Tom MacWright

tom@macwright.com

Recently

I spent some time doing positive nostalgia. I listened to Marc Maron interviewing Obama in 2015 and, damn it, I’m not cooler than that. I can say snarky things about drone strikes, but I am no Obama, you aren’t either, and we probably won’t ever be Obama.

I went to archive.org and are.na and catalogued the websites I remember from my teenage years, at the point I remember them. Rebekah Cox keeps all the versions of her website around, so I can just link to that. There’s a capture of the predecessor to this website in 2006, albeit without its CSS. I used a lot of CSS..

Sounds

This song is Paul. A year after this video, in 2015, the band was formed, then another year later, the first album released.

One way to do things

There should be one– and preferably only one –obvious way to do it.

This part of the Zen of Python has made its rounds. A friend told me that he had heard it about Go, too. It’s on a list of zen values, so I’m primed to like it, but I really have two questions:

  1. Is it ever true?
  2. Is it even a good thing?

First, I don’t think it’s true. I mean, sure - Python has a pretty minimal syntax. But for basic operations like “sum of a list of numbers”, I can think of three solutions off the top of my head (sum builtin, reduce, and iterative). Then when you get higher-level, there’s Python’s async ecosystem, which has basically a different version of everything, and of course, the Python 2/3 split.

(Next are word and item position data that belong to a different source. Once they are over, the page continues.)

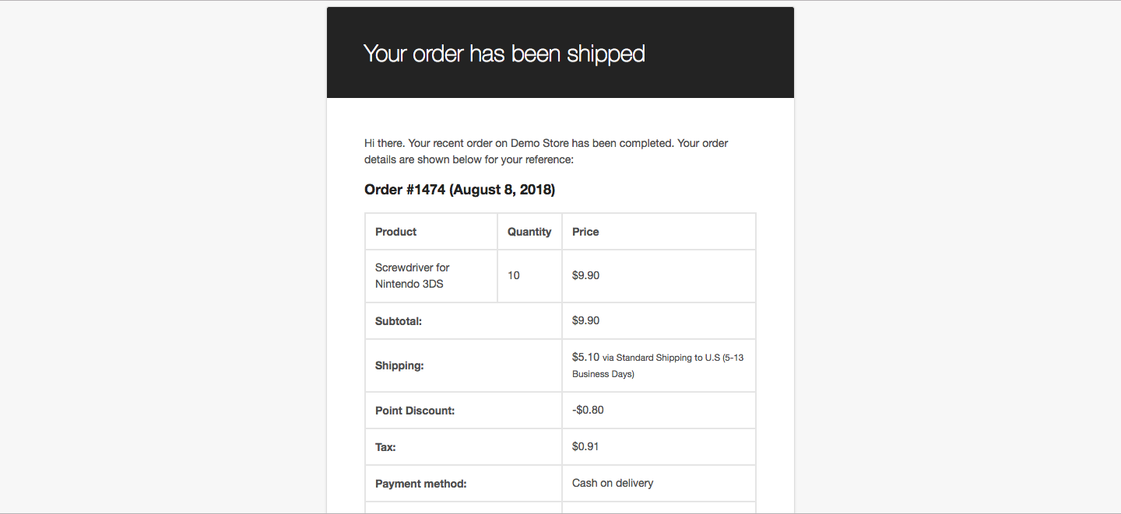Click the Point Discount label
The height and width of the screenshot is (514, 1121).
[415, 411]
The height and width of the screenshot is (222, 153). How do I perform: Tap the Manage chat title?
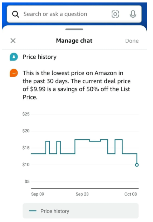[x=74, y=41]
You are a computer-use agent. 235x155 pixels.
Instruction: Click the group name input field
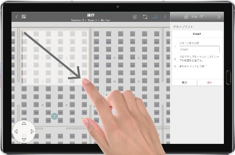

Anyway it’s just not really up to the language designers to even say something like that: as David Nolen put it, how people do things is more about the ecosystem of tools than the base language, and those ecosystems often sprout many different ways of doing the same thing. There are a few languages with tiny ecosystems that can claim “one way” just from a place of austerity, but I don’t think that counts.

Rust

This year I wrote a lot of Rust and then decided to switch to a very old-fashioned setup. In lieu of an explanation there, just read Why not Rust? from a Rust pro: it covers the important bases.

In the particular case of building a web application in Rust, I’d double-highlight:

  • Compile times really matter. They matter for how long it takes to run CI tests, how long it takes to reload, how long it takes to build the server image. Rust, especially with some of its crates like serde that use generics, is not fast to compile. Traditional web scripting languages, on the other hand, have really, really fast startup times.
  • Rust can be expressive, but, boy howdy, it has a lot of cringe moments: long and complex blocks of code that aren’t about you and your ideas but about Rust and what it wants.

That said, Rust is great, and has a bright future! If your web app is mostly algorithms and needs incredible speed and performance and you have the time and people, maybe consider it? If the answer to any of those other bits is no… proceed with caution?

Reading

Now, is that too late? Maybe yes, maybe no, likely yes. Have they apologized and taken accountability for it? Yes.

I read Soleio Cuervo’s defense of Facebook. He is, from everything I’ve heard, an incredibly talented individual. This interview is, in every way, disappointing.

I started telling you this because all of this intrigue was going around while I was shooting Looney Tunes: Back in Action, which is about a stuntman…who was Brendan Fraser’s stuntman. And then the stuntman meets Brendan Fraser at the end. He meets Brendan Fraser and punches him out.

I’ve been reading some silly celebrity interviews lately, because they aren’t about current events. This one, about Brendan Fraser, and another, from Chris Rock.

Stuff

I am wedded to iA Writer to write English and neovim to write code, but Nova from Panic, will probably be part of my toolkit. I grew up admiring Panic’s work and am thankful that there are people who still sweat the details and make great macOS apps.

There continues to be a ton of buzz around spreadsheet-esque productivity and notetaking apps, like Notion, Airtable, etc. And they’re pretty neat! But not really for me: I use Notion for work, but really prefer more restricted and structured formats for my own stuff (The Archive for notes, DevonThink for docs). But for that rather important spreadsheet-as-database idea, I really think Datasette is amazing. It’s been around for a while, but the more I think about it, the more I see projects trying to build on Google Docs or Airtable or Coda or whatever, datasette seems even better. Sort of restrictive, but efficient. A smart combination of thoroughly-vetted good technology. Simple to deploy. It’s good.

Output

I’ve got two posts half-written, one about the alternatives to single-page-apps, sort of a follow-up to the post about the issues with single-page-apps, and another about the way I usually put icons on webpages. The mood will eventually strike and I’ll finish them and put them online. Because of gestures at everything, production is slower than usual. Getting through the days comes first.